Seventeen per cent of UK adults couldn’t get the essential food items they needed in the last two weeks, according to the Office for National Statistics.
Almost 25 per cent said they were unable to buy non-essential items.
These statistics follow on the heels of petrol panic buying which fuelled petrol and diesel scarcity and resulted in seemingly unending tailbacks seeping steadily from forecourts.
For a nation that prides itself on a well-formed queue, we’ve had plenty of practice.
The start of the pandemic spawned a scarcity crisis for toilet roll and pasta, leading to Mother Hubbard-like shelves that were completely alien to the thriving first-world economy we’ve grown accustomed to.
But what really fuels the psychology of scarcity?
Social psychologists tell us that we place a higher value on things that are scarce and a lower value on what is in abundance. In September, we placed a high value on petrol with consumers’ petrol panic buying.
Psychologists add that two principles feed this scarcity mindset:
The first is social proof. If a product is sold out or supplies are low, it leads to greater demand for it. Headlines, photos, videos and trending hashtags on the petrol shortages, panic buying, and the post-Brexit loss of HGV drivers to transport petrol, fed the need to fuel up.

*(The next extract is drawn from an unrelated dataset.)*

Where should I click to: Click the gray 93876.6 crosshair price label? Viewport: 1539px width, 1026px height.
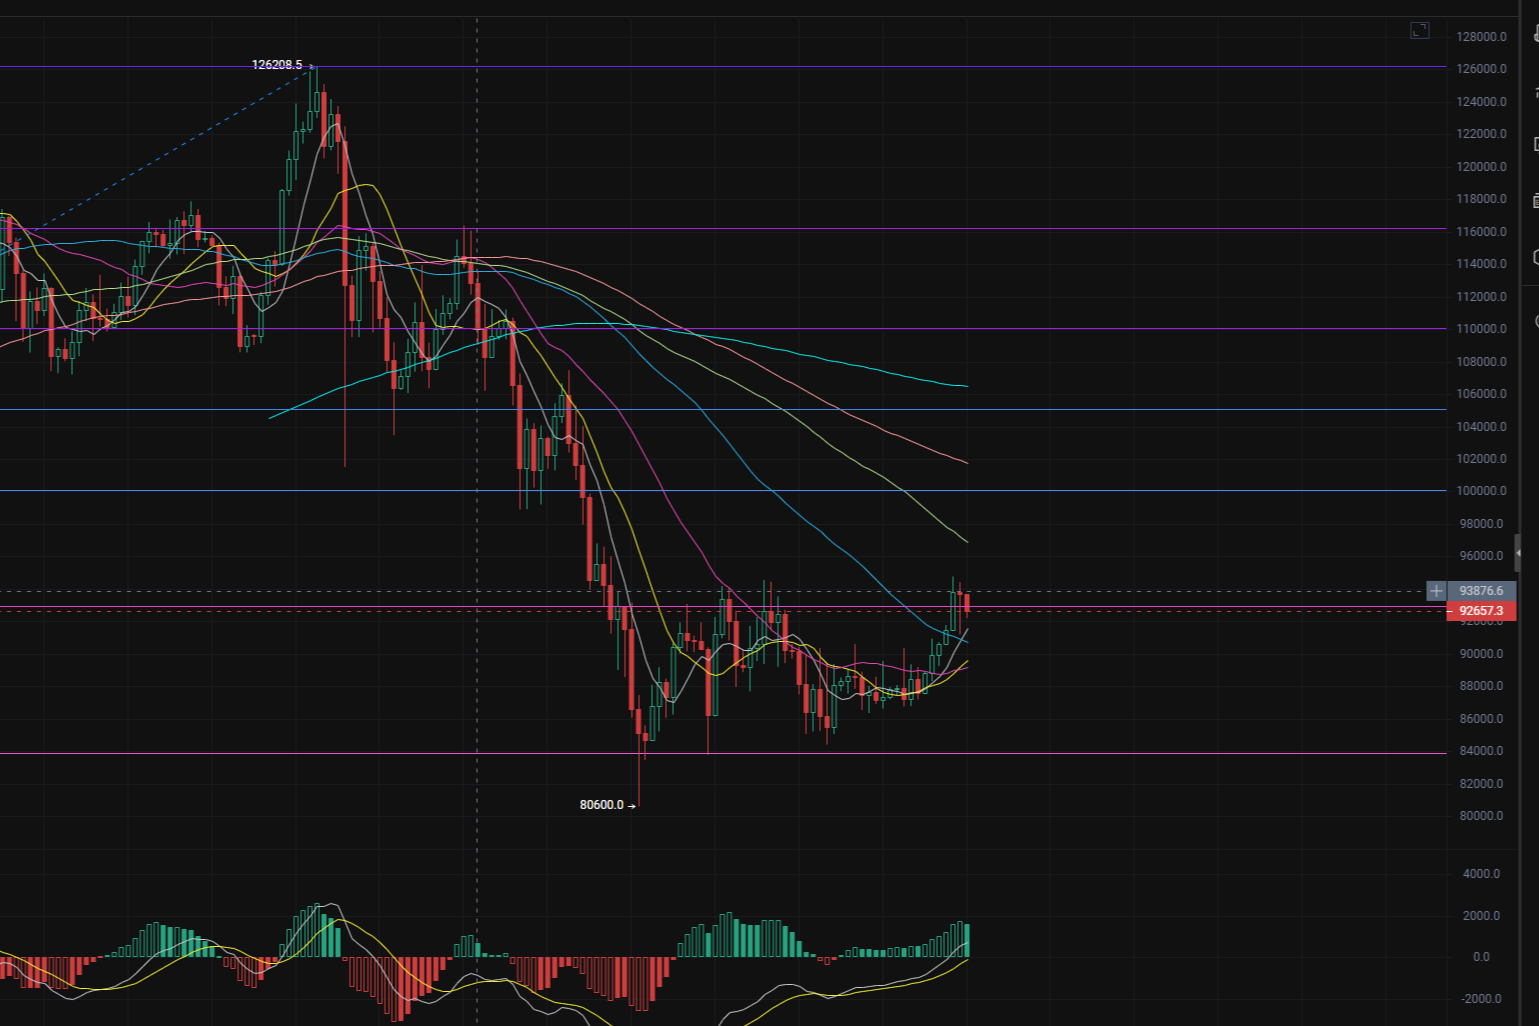[1481, 591]
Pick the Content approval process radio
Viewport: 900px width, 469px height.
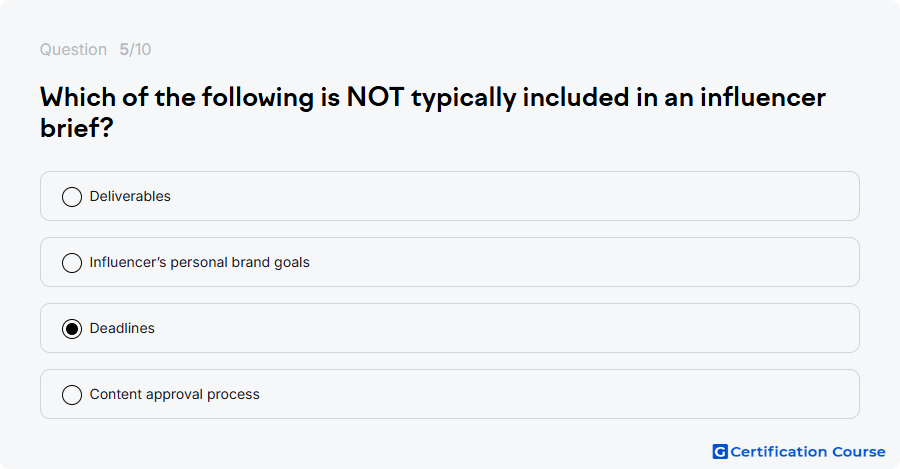pyautogui.click(x=72, y=395)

Similarly, as major supermarkets shelves are stripped bare of food items it leads to consumers desperately searching for supplies to stockpile.

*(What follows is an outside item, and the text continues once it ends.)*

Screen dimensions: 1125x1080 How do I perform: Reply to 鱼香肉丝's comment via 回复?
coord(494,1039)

The second principle of the scarcity mindset is commitment and consistency.
Once you commit to buying something and it isn’t available, your desire for it increases. Motorists drove from station to station to fill up with fuel. When they arrived at forecourts, they waited in long queues, often for hours, to get petrol.
A doctor said: “I drove to my usual garage but couldn’t move as the roundabout was at a complete standstill. The next two garages I tried were closed. Finally, I got to a bigger garage and waited. It was a two-hour palava, but I needed petrol to get to work.”

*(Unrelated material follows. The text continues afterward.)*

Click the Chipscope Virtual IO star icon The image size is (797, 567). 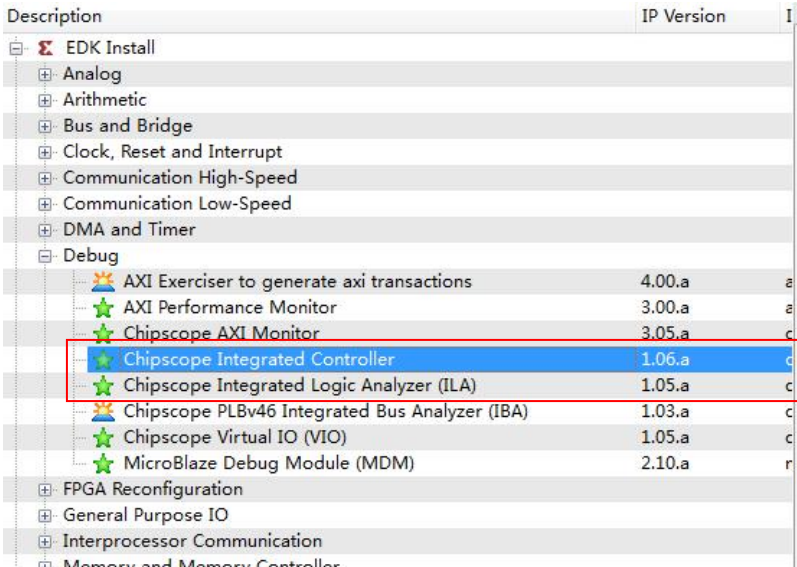(x=103, y=438)
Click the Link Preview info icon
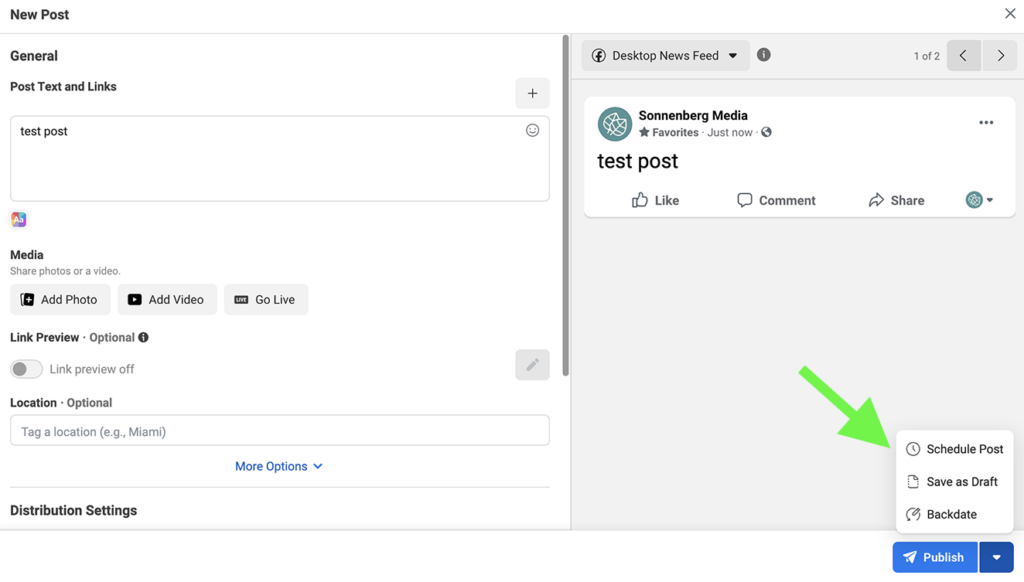Image resolution: width=1024 pixels, height=582 pixels. click(x=144, y=338)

The effect of scarcity leads to panic-buying which results in hoarding.
One mum said: “When I saw the empty shelves where there was usually a choice of pasta, I went from shop to shop until I got it. Instead of buying pasta for the week, I stocked up for the month.”
We use heuristics - mental shortcuts made up of a set of rules - when we are confronted with scarcity. This manifests in the fear of being unable to, for example, get petrol at the pumps when we see motorists turning their cars around at garages that are closed. Or a motorist with a petrol car finding out after a long wait, that the petrol hose is empty, while diesel is readily available.
This scarcity mindset feeds our belief that there will never be enough, no matter what the item is, petrol or pasta.